Why are so many women of a certain age considered witches? A friend and I were discussing films and books appropriate for our young daughters, and we were both struck by how many films, books, fairytales, and stories included witches as the only examples of women past childbearing age. Is that the most common way our culture values the wisdom and contribution of women?
On Saturday, Allison Vander Broek posted on The Twelve about the ways that the Harry Potter series helped her to rediscover key spiritual practices. As a fan of the series, I appreciated her insight and look forward to listening to the podcasts she recommended. But another reason why I enjoyed the Harry Potter series is that it made the concept of witches and wizards ‘normal.’ Not ‘normal’ in the sense that everyone is or should be a witch or wizard, but the series created a world where witches and wizards were just like us muggles – they come in all shapes, sizes, and ages, and some are brilliant, some are not, some are petty, some are talented, some are athletic, social, etc. In other words, witches were not just women of a certain age, but all females who possessed the ability to do magic. I appreciated that this series, for all the hand-wringing by some Christians concerned with the ‘popularity’ of sorcery and witchcraft, removed the negative label of witch applied strictly to women, and particularly older women.
We know that not all women become witches when they reach a certain age, but our culture certainly seems to still find that typecasting to be acceptable. A few weeks ago, I saw the documentary The Eagle Huntress, about a girl who learned to train eagles to hunt for her. Eagle hunting is an exclusively male domain, but Aisholpan finds and trains her eagle to hunt – the first female to do so in twelve generations of family eagle hunters. And she was only 13! I found myself tearing up as I watched my daughter jump up and down cheering for Aisholpan as she competed against a field of all men, most of whom disapproved of her participation in the eagle hunting contest. I realized that my daughter might not be as familiar with the accomplishments of women as I thought she was. So we started reading the book Goodnight Stories for Rebel Girls: 100 Tales of Extraordinary Women by Elena Favilli and Francesca Cavallo. The illustrations are beautiful, but more than that, the short vignettes reveal significant contributions of women from all walks of life. A refreshing antidote to the fairytales with women as witches who are angry, bitter, jealous, and destructive, especially toward younger women.
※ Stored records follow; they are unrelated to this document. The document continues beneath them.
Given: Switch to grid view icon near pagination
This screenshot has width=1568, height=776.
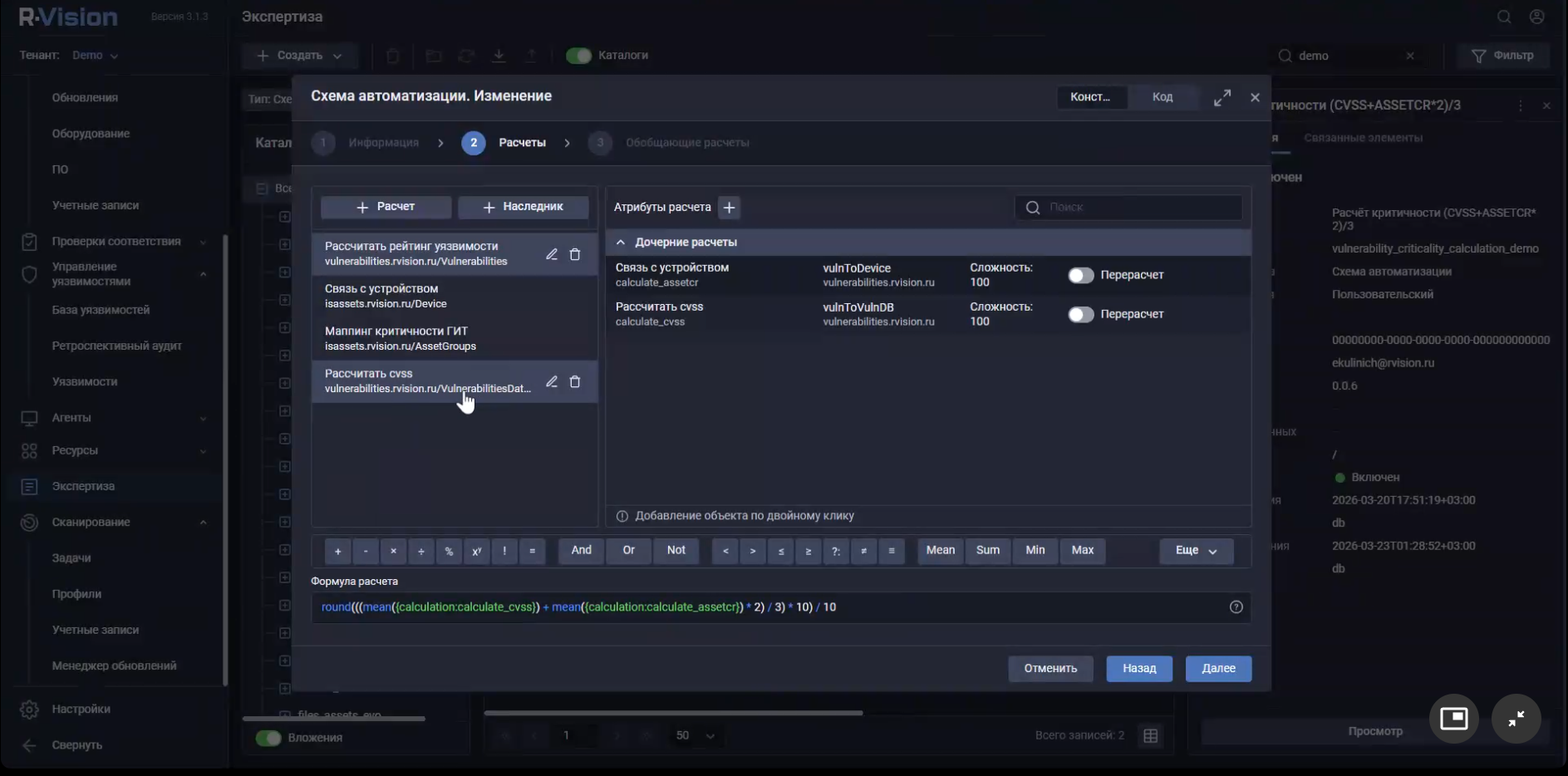Looking at the screenshot, I should point(1151,735).
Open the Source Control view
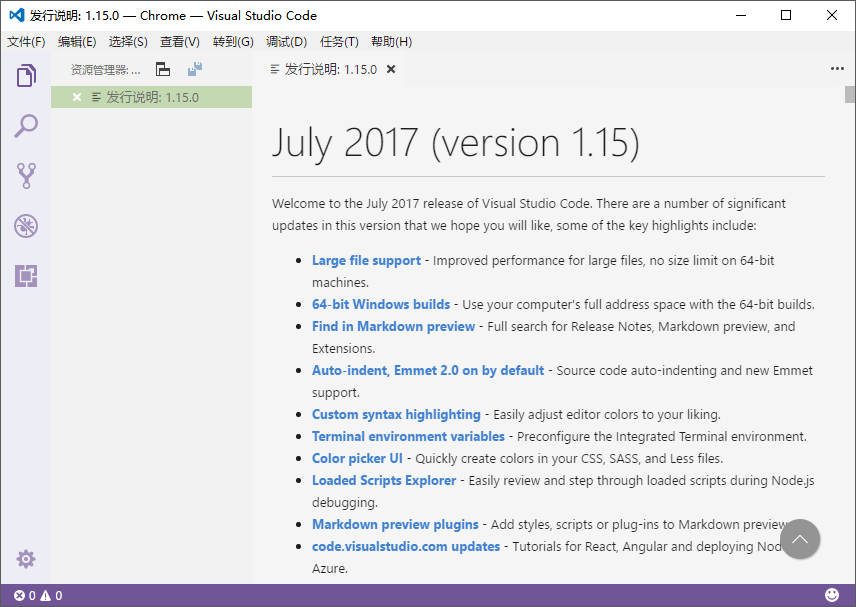Screen dimensions: 856x607 point(26,176)
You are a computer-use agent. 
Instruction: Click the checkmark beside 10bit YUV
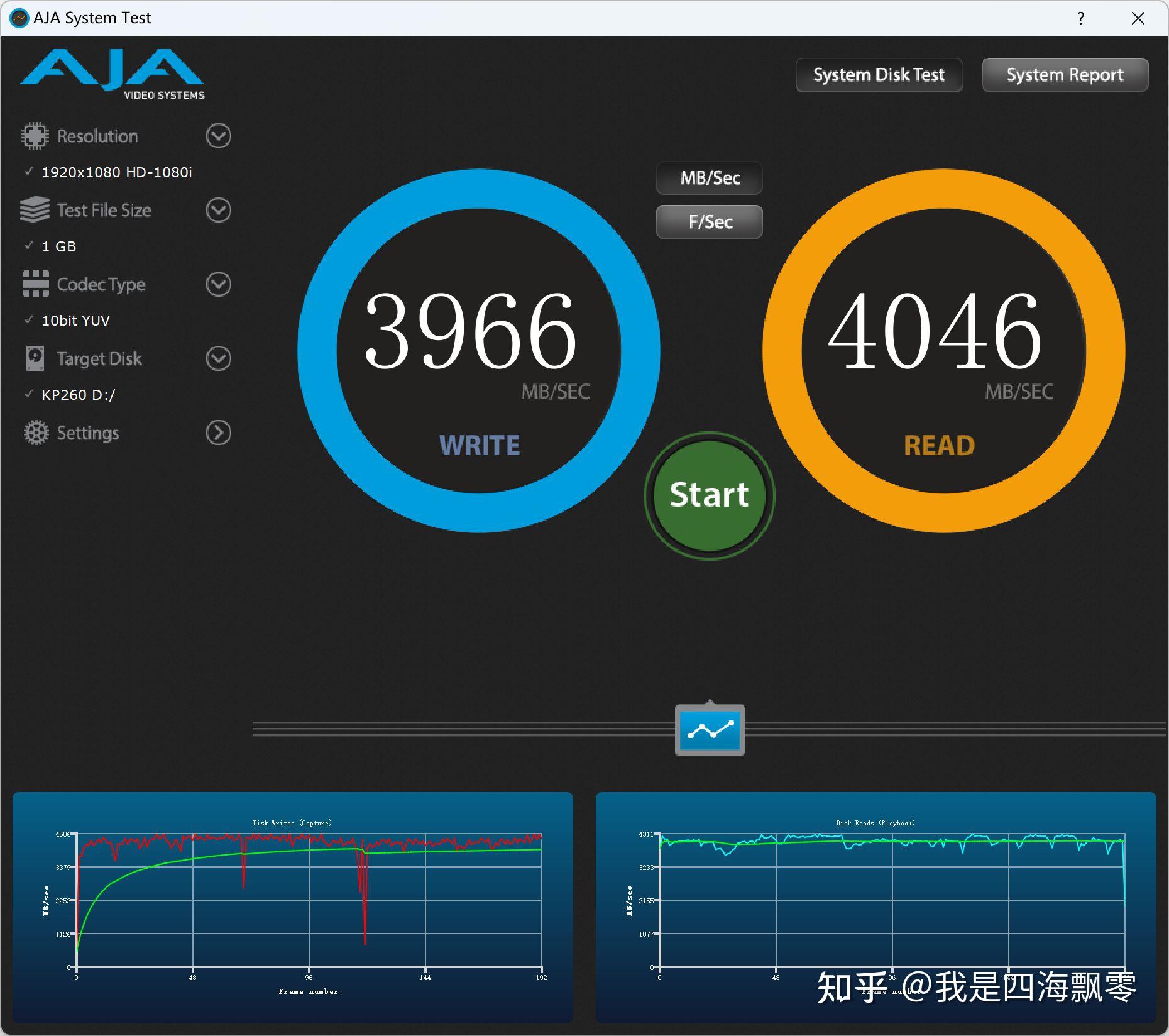(28, 320)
Recently, Kate Kooyman reminded us of the origins of Mother’s Day as a celebration of activism by women in this country. As a historian, I am continually surprised that, despite the historical evidence of all the women who worked for social, political, and economic changes, the evidence of women active in education, science, arts, and humanities, the stereotype of witchy older ladies lingers. Perhaps the idea of witches is much more muted today, but the motivation behind the label of witch is to silence women of a certain age. How shortsighted to ignore and silence the wisdom and experience of women!
The true celebration of Mother’s day appeals to women to be active motivators for change. It also celebrates the activism of women in the past to motivate us today to continue that activism to improve the world we inhabit. Mother’s Day is not about how many children or grandchildren you have or how well you can mine pinterest to make your life perfect. It isn’t about posing shyly yet beautifully for effortless photos, or being honored because you serve everyone else first. Instead, Mother’s Day should honor women by valuing their wisdom, celebrating their accomplishments, and encouraging them to pursue God’s kingdom here on earth.